■ **Input data**:
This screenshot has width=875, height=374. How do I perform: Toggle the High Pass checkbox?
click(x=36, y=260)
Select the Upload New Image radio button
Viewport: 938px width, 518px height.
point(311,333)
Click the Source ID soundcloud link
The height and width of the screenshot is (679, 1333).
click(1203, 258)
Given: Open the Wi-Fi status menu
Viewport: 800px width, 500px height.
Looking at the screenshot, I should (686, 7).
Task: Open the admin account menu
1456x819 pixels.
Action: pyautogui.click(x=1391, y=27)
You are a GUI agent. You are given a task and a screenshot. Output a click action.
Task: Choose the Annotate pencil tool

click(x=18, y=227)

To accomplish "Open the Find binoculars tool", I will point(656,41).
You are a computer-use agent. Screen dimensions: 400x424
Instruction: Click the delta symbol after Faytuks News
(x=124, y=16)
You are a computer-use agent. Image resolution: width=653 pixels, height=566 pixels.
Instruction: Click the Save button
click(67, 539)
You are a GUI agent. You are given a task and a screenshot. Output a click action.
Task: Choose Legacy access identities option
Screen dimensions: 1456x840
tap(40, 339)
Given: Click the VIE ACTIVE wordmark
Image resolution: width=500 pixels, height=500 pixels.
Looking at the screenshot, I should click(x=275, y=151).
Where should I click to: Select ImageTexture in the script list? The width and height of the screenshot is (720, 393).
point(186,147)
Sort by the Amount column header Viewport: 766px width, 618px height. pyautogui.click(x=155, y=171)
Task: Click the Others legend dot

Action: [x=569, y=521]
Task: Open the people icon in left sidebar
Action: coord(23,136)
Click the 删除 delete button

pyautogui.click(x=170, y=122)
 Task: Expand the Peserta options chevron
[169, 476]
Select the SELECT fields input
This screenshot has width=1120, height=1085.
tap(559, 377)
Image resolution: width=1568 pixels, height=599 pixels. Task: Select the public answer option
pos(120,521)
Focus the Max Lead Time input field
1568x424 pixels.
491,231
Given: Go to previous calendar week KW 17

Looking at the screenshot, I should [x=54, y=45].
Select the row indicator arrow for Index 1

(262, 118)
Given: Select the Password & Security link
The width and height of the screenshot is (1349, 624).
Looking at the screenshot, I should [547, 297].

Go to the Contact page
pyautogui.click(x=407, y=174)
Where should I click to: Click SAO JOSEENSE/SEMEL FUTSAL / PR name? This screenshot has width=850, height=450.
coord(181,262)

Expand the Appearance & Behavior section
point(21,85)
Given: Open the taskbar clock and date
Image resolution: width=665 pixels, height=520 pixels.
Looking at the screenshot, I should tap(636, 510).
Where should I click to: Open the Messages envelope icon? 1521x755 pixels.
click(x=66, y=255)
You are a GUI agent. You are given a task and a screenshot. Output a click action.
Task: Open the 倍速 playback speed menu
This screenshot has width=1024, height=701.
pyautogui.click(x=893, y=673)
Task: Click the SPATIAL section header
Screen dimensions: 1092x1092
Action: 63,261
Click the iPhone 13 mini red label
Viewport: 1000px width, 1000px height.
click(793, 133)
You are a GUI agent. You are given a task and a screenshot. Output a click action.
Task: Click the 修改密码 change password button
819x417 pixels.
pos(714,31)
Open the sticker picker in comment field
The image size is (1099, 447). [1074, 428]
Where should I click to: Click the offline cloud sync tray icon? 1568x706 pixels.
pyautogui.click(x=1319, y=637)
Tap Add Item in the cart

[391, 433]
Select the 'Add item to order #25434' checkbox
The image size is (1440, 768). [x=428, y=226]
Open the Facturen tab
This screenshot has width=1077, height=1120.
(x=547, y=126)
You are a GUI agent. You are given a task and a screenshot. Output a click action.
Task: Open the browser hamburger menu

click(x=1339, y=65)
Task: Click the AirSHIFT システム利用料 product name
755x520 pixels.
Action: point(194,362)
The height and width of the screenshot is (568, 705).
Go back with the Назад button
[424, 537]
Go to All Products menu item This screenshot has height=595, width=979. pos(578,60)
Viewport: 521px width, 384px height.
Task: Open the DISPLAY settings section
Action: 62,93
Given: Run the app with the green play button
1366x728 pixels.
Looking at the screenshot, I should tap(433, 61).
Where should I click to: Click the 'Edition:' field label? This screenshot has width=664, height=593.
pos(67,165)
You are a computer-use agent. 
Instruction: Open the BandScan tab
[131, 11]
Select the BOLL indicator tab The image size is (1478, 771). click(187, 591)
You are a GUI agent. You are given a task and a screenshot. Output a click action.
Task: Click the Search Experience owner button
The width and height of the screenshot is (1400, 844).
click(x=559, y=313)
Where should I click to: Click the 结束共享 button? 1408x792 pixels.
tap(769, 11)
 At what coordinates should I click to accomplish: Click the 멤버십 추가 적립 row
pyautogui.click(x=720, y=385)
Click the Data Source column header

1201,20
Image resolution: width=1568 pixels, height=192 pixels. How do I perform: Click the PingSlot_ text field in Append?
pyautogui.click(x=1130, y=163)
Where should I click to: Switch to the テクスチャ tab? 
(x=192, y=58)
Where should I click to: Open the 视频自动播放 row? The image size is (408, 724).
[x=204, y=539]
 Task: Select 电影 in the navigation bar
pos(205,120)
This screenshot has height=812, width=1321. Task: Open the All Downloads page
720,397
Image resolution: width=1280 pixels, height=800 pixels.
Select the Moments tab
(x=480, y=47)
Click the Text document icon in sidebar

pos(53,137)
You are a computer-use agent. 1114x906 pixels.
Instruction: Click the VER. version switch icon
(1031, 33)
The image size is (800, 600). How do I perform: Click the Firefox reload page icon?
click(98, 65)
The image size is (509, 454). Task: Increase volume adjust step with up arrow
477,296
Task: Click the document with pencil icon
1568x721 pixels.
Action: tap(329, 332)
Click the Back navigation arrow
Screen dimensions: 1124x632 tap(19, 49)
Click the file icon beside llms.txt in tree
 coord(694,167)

■ **Work instruction**: Please return the full set of records exactly as given above.

■ **Answer for the task**:
This screenshot has width=875, height=374. How do I perform: Toggle the High Pass checkbox?
click(x=36, y=260)
Select the Upload New Image radio button
Viewport: 938px width, 518px height.
point(311,333)
Click the Source ID soundcloud link
The height and width of the screenshot is (679, 1333).
click(1203, 258)
Given: Open the Wi-Fi status menu
Viewport: 800px width, 500px height.
Looking at the screenshot, I should (686, 7).
Task: Open the admin account menu
1456x819 pixels.
Action: pyautogui.click(x=1391, y=27)
You are a GUI agent. You are given a task and a screenshot. Output a click action.
Task: Choose the Annotate pencil tool

click(x=18, y=227)

To accomplish "Open the Find binoculars tool", I will point(656,41).
You are a computer-use agent. Screen dimensions: 400x424
Instruction: Click the delta symbol after Faytuks News
(x=124, y=16)
You are a computer-use agent. Image resolution: width=653 pixels, height=566 pixels.
Instruction: Click the Save button
click(67, 539)
You are a GUI agent. You are given a task and a screenshot. Output a click action.
Task: Choose Legacy access identities option
Screen dimensions: 1456x840
tap(40, 339)
Given: Click the VIE ACTIVE wordmark
Image resolution: width=500 pixels, height=500 pixels.
Looking at the screenshot, I should click(x=275, y=151).
Where should I click to: Select ImageTexture in the script list? The width and height of the screenshot is (720, 393).
point(186,147)
Sort by the Amount column header Viewport: 766px width, 618px height. pyautogui.click(x=155, y=171)
Task: Click the Others legend dot

Action: [x=569, y=521]
Task: Open the people icon in left sidebar
Action: coord(23,136)
Click the 删除 delete button

pyautogui.click(x=170, y=122)
 Task: Expand the Peserta options chevron
[169, 476]
Select the SELECT fields input
This screenshot has width=1120, height=1085.
tap(559, 377)
Image resolution: width=1568 pixels, height=599 pixels. Task: Select the public answer option
pos(120,521)
Focus the Max Lead Time input field
1568x424 pixels.
491,231
Given: Go to previous calendar week KW 17

Looking at the screenshot, I should [x=54, y=45].
Select the row indicator arrow for Index 1

(262, 118)
Given: Select the Password & Security link
The width and height of the screenshot is (1349, 624).
Looking at the screenshot, I should [547, 297].

Go to the Contact page
pyautogui.click(x=407, y=174)
Where should I click to: Click SAO JOSEENSE/SEMEL FUTSAL / PR name? This screenshot has width=850, height=450.
coord(181,262)

Expand the Appearance & Behavior section
point(21,85)
Given: Open the taskbar clock and date
Image resolution: width=665 pixels, height=520 pixels.
Looking at the screenshot, I should tap(636, 510).
Where should I click to: Open the Messages envelope icon? 1521x755 pixels.
click(x=66, y=255)
You are a GUI agent. You are given a task and a screenshot. Output a click action.
Task: Open the 倍速 playback speed menu
This screenshot has width=1024, height=701.
pyautogui.click(x=893, y=673)
Task: Click the SPATIAL section header
Screen dimensions: 1092x1092
Action: 63,261
Click the iPhone 13 mini red label
Viewport: 1000px width, 1000px height.
click(793, 133)
You are a GUI agent. You are given a task and a screenshot. Output a click action.
Task: Click the 修改密码 change password button
819x417 pixels.
pos(714,31)
Open the sticker picker in comment field
The image size is (1099, 447). [1074, 428]
Where should I click to: Click the offline cloud sync tray icon? 1568x706 pixels.
pyautogui.click(x=1319, y=637)
Tap Add Item in the cart

[391, 433]
Select the 'Add item to order #25434' checkbox
The image size is (1440, 768). [x=428, y=226]
Open the Facturen tab
This screenshot has width=1077, height=1120.
(x=547, y=126)
You are a GUI agent. You are given a task and a screenshot. Output a click action.
Task: Open the browser hamburger menu

click(x=1339, y=65)
Task: Click the AirSHIFT システム利用料 product name
755x520 pixels.
Action: point(194,362)
The height and width of the screenshot is (568, 705).
Go back with the Назад button
[424, 537]
Go to All Products menu item This screenshot has height=595, width=979. pos(578,60)
Viewport: 521px width, 384px height.
Task: Open the DISPLAY settings section
Action: 62,93
Given: Run the app with the green play button
1366x728 pixels.
Looking at the screenshot, I should tap(433, 61).
Where should I click to: Click the 'Edition:' field label? This screenshot has width=664, height=593.
pos(67,165)
You are a computer-use agent. 
Instruction: Open the BandScan tab
[131, 11]
Select the BOLL indicator tab The image size is (1478, 771). click(187, 591)
You are a GUI agent. You are given a task and a screenshot. Output a click action.
Task: Click the Search Experience owner button
The width and height of the screenshot is (1400, 844).
click(x=559, y=313)
Where should I click to: Click the 结束共享 button? 1408x792 pixels.
tap(769, 11)
 At what coordinates should I click to accomplish: Click the 멤버십 추가 적립 row
pyautogui.click(x=720, y=385)
Click the Data Source column header

1201,20
Image resolution: width=1568 pixels, height=192 pixels. How do I perform: Click the PingSlot_ text field in Append?
pyautogui.click(x=1130, y=163)
Where should I click to: Switch to the テクスチャ tab? 
(x=192, y=58)
Where should I click to: Open the 视频自动播放 row? The image size is (408, 724).
[x=204, y=539]
 Task: Select 电影 in the navigation bar
pos(205,120)
This screenshot has height=812, width=1321. Task: Open the All Downloads page
720,397
Image resolution: width=1280 pixels, height=800 pixels.
Select the Moments tab
(x=480, y=47)
Click the Text document icon in sidebar

pos(53,137)
You are a computer-use agent. 1114x906 pixels.
Instruction: Click the VER. version switch icon
(1031, 33)
The image size is (800, 600). How do I perform: Click the Firefox reload page icon?
click(98, 65)
The image size is (509, 454). Task: Increase volume adjust step with up arrow
477,296
Task: Click the document with pencil icon
1568x721 pixels.
Action: tap(329, 332)
Click the Back navigation arrow
Screen dimensions: 1124x632 tap(19, 49)
Click the file icon beside llms.txt in tree
 coord(694,167)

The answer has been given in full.